Berlin quickly became one of our favourite European destinations during our backpacking trip around Western Europe. We still can’t quite put our finger on the exact reason why, we just felt the love of the city everywhere we turned. It must have something to do with the laid-back, friendly vibe we felt from the city, plus the fact that Berlin has so much history and culture. Learning about their past was fascinating for us to be able to become more knowledgeable and aware of even the not-so-nice parts of the history.
These are some important sights we enjoyed seeing and experiencing while exploring Berlin:
Holocaust Memorial – Memorial to the Murdered Jews of Europe
The memorial opened in May 2005, and consists of 2711 blocks of different heights, with a small information centre underneath. It is almost like you are being swallowed up by the art representation as you wander through what partly seems to symbolize the loss of touch in human reason and the upheaval of the lives of the Jews.
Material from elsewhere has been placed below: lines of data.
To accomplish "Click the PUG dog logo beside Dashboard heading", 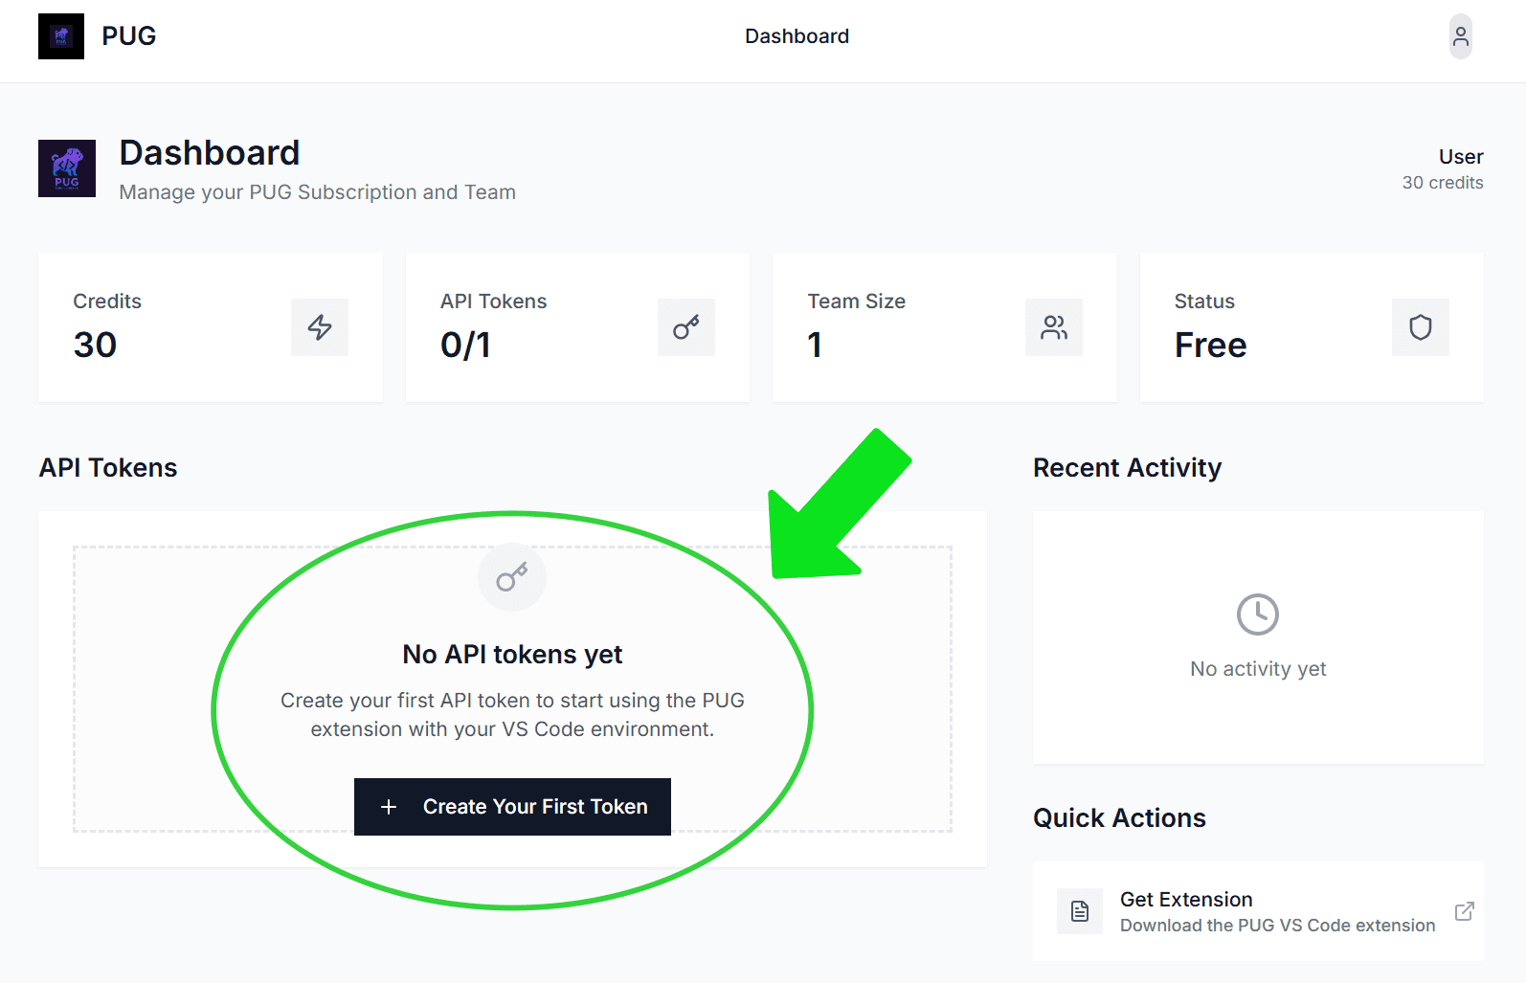I will 67,168.
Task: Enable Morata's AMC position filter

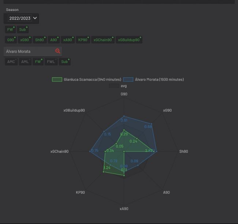Action: (11, 61)
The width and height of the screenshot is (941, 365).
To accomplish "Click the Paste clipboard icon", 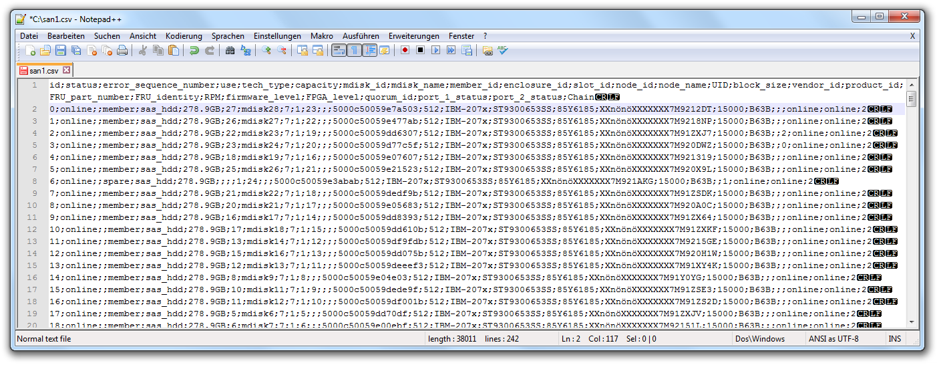I will pyautogui.click(x=174, y=50).
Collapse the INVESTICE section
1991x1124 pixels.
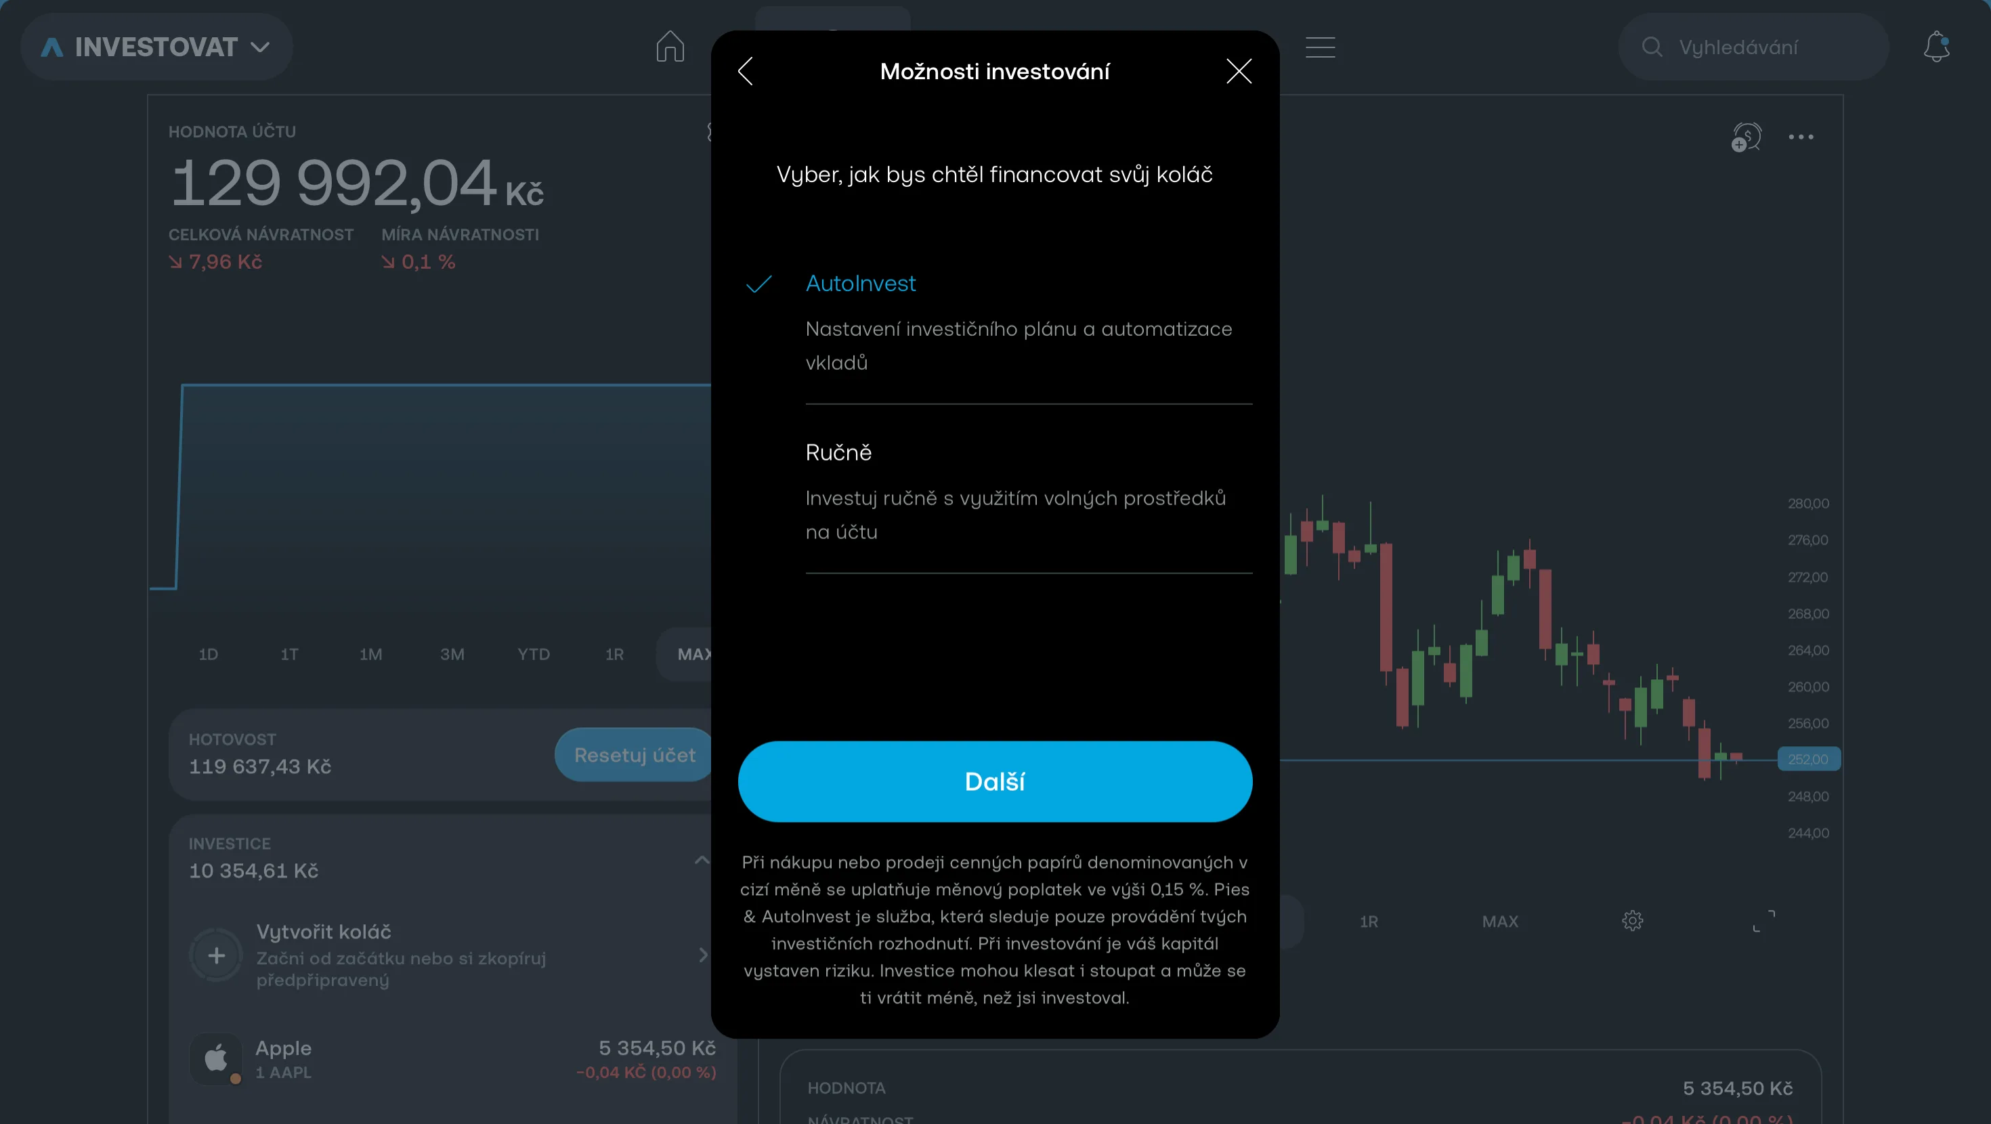(702, 860)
Read more about our experience at the Holocaust Memorial here.
The Branderburg Gate is impressive with its grandeur size, how well conserved it is, and the amount of architectural detail. It is a great symbol or German and European history, even used as a place of demonstrations from the Nazi era. The gate is well lit at night, making it a sight to see both during the day and after dark. Its interesting when you are admiring the gate to visualize what it would have looked like with the German army matching through there with all of the noise the anticipation of going to war. Take a moment to reflect about how many people died in the struggle to be free, and how lucky we are to be able to have so much more freedom today.
This impressive building is an important part of Berlin’s history, as well as an important chapter in Hitler’s reign. You’ll be rewarded for waiting in the huge line with amazing city views.The 360 degree views from the dome are gorgeous. The architecture and history of the building make it a must see.
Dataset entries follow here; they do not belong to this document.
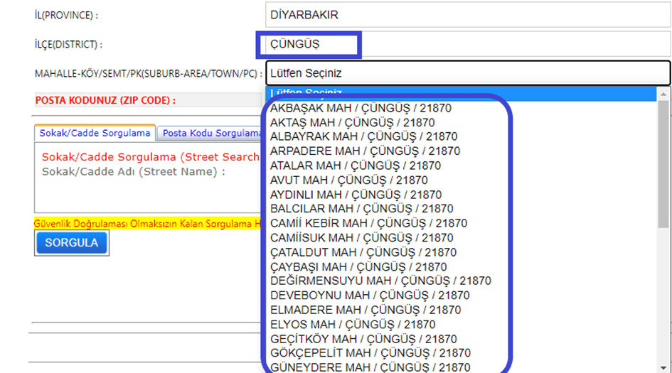Select ATALAR MAH neighborhood entry
The height and width of the screenshot is (373, 672).
click(355, 166)
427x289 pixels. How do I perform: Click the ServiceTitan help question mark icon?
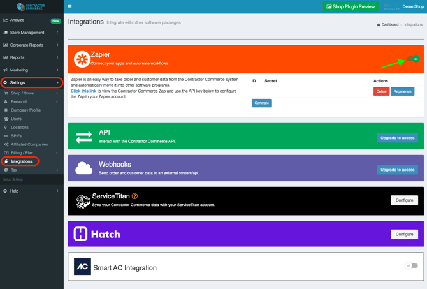pyautogui.click(x=134, y=196)
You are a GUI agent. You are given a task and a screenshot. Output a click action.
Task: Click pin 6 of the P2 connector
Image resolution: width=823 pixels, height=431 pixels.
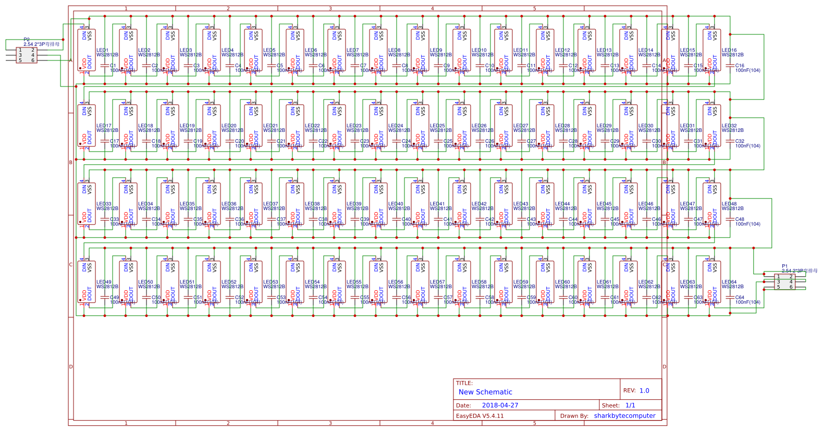point(33,60)
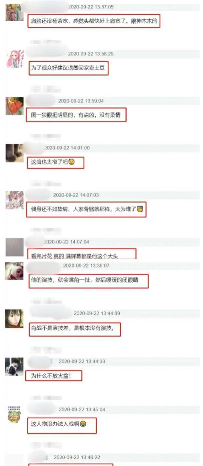Screen dimensions: 203x466
Task: Open the colorful avatar beside the 13:57:05 comment
Action: click(x=14, y=13)
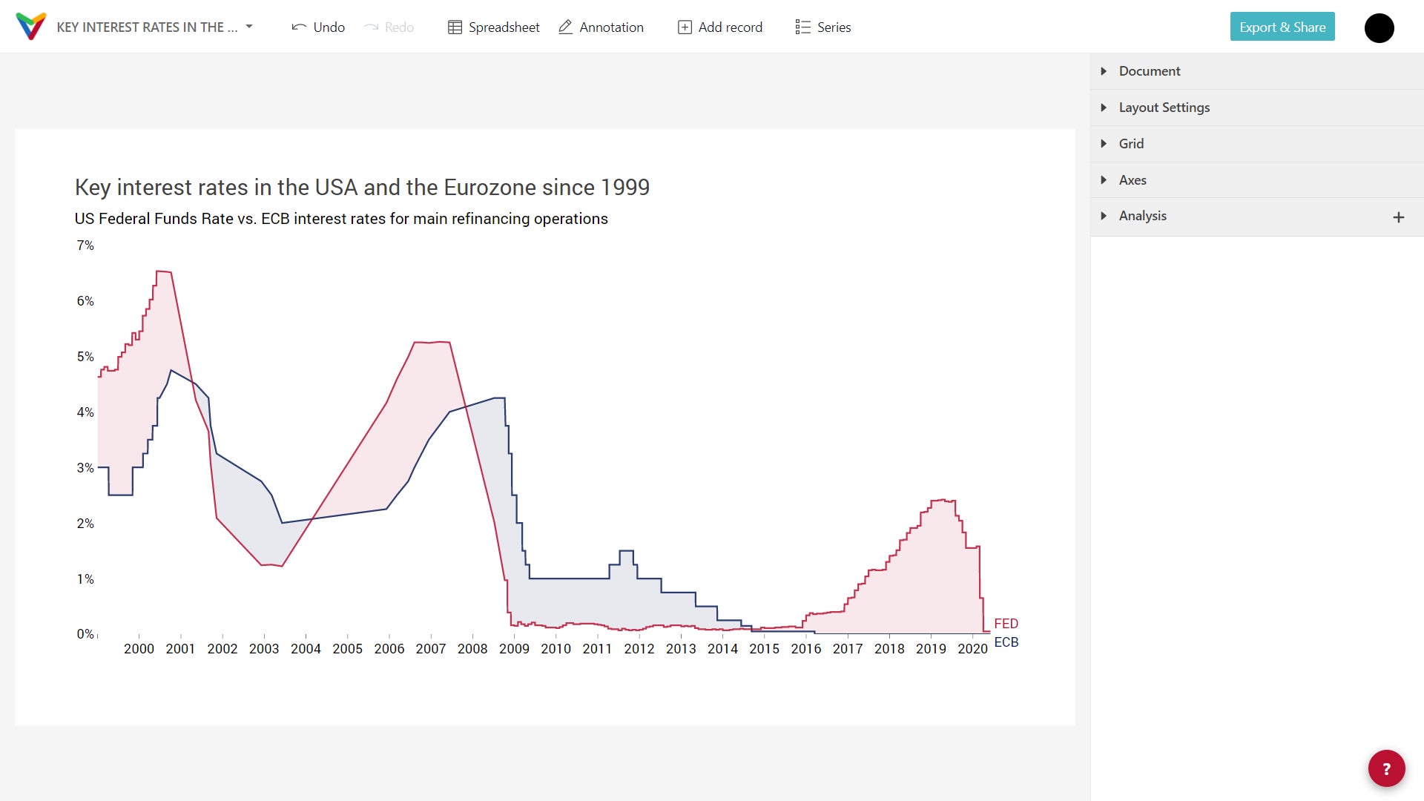
Task: Click the Undo icon in toolbar
Action: [300, 27]
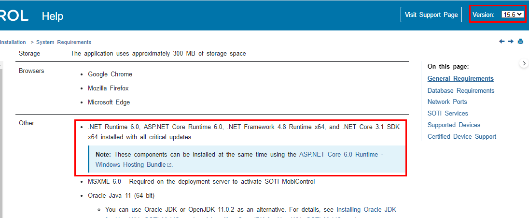This screenshot has width=529, height=218.
Task: Jump to General Requirements section
Action: point(460,78)
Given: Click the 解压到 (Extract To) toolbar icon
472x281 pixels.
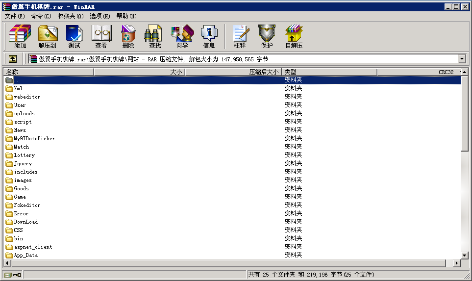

It was interesting to see a remaining portion of the Berlin Wall, and to be able to visualize how difficult it would be to escape being “imprisoned” in East Berlin. Makes you really wonder what life would have been like on the “other side” of the wall. The area where the Berlin wall is still standing and covered in graffiti is a must see while in Berlin. It was an interesting feeling to be able to take a stroll along such an iconic part of Berlin’s history.
You’ll find a well repaired guardhouse with uniformed guards standing, but keep in mind that the guards are not on active duty, but rather really just there for photos. You’ll find yourself paying a couple euros if you want to pose for a photo. Even if it does seem really fake, it is worth it to at least make a quick stop so that you can snap a few photos. Take the opportunity to imagine the past that once was, gain some knowledge of the history from reading the boards along the sidewalk, and taking a look at all the photos displayed.
Even from far away, you can see how beautiful this building is. The size of the cathedral is absolutely mesmerizing and architectural design is outstanding and the cathedral has a great history to tell. Allow yourself a little time to admire the carvings and design of the building. The building is so huge that you feel so tiny standing near it; it is a real architectural peace of art.
Soviet War Memorial
The memorial is located at the point where Albert Speer, the main architect of the Third Reich, planned the cross of two axes. The memorial shows a solider of the Red Army standing on a colonnade, with two T34 Soviet Tanks. In the park behind, there are 2200 Soviet Soldiers buried that lost their lives during the battle of Berlin.
On the city tour we took, we were shown the location of the bunker that was the last command centre of the Third Reich. It was in this bunker on April 30th, 1945 that Adolf Hitler committed suicide with his wife, Eva Braun. The bunker is said to be 12 meters below ground level with 4 metre thick side and ceiling walls.
Charlottenburg Palace is the largest palace in Berlin and the only surviving royal residence in the city. There is a large and very beautiful formal garden surrounded by woodland that was added behind the palace. During the Second World War the palace was badly damaged, but was since reconstructed.
We took a New Europe Berlin walking tour and highly recommend the company. The guide was very friendly, knowledgeable and we found that it was the perfect introduction to Berlin and a great way to familiarize ourselves with our surroundings and have a great history lesson at the same time.
What are some sights in Berlin that you loved witnessing?